Town Attorney Douglas Louison’s response states there is insufficient evidence that Crowley-Smilek was suffering from post-traumatic stress disorder and other mental illnesses.

Louison did not return calls seeking additional information.

Crowley-Smilek was armed with a large knife when he arrived at the Farmington municipal building on Nov. 19, 2011, and was shot a short time later by Rosie. The state attorney general later ruled the shooting justified.

When reviewing police shootings, the state Attorney General’s Office investigates whether the officer reasonably believed that deadly force was about to be used against him or someone else, and whether the officer believed deadly force was needed to prevent that.

Louison disputes the claim made by Crowley-Smilek’s parents that he was not a threat when he arrived at the station with the knife.
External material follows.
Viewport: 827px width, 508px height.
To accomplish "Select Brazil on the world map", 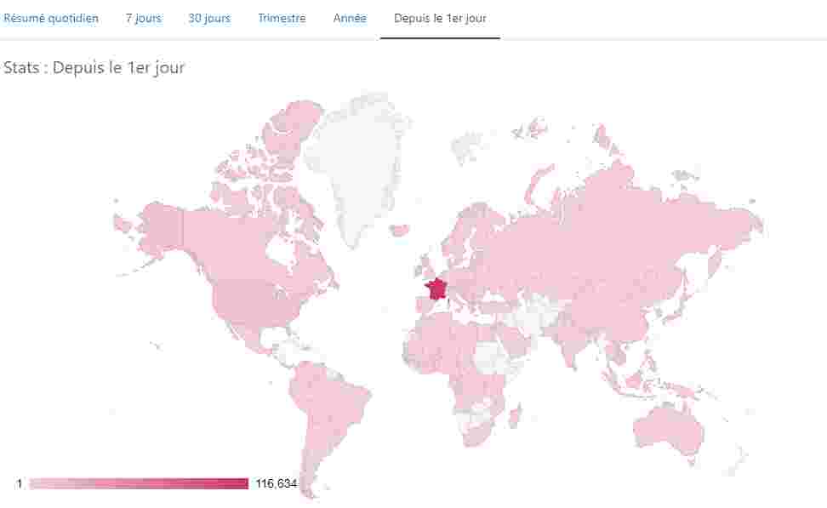I will coord(336,400).
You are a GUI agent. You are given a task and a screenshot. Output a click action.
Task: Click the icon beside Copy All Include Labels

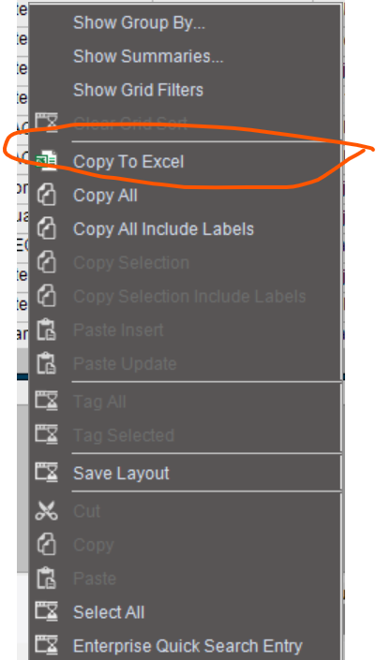point(46,229)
The statement from the town officials contests all allegations from the lawsuit of Ruth E. Crowley of Milwaukie, Ore., and Michael Smilek of Farmington that the town and police department placed officers on the road without proper training.

“Any alleged injuries or damages sustained by the plaintiff’s decedent were caused by his own intentional and/or criminal conduct,” according to the statement.

The lawsuit contends that Rosie panicked after he saw Crowley-Smilek had a knife. Rosie took cover behind a police cruiser and drew his service firearm and fired seven or more shots at Crowley-Smilek, killing him, according to court documents.

The lawsuit claims Rosie never called for additional police help or retreated back to the police station, all of which conflict with the state attorney general’s finding that Rosie used his lapel microphone to call for help.

In Maine, 42 percent of people shot by police since 2000, and 58 percent of those who subsequently died, had mental health problems, according to a report by the Portland Press Herald.

Other findings in the report:

Nationally, about half the estimated 375 to 500 people fatally shot by police each year are mentally ill.

The vast majority of Maine’s 3,500 police officers lack crisis intervention training.

The Maine Attorney General’s Office, which investigates all police shootings, has never found one to be unjustified.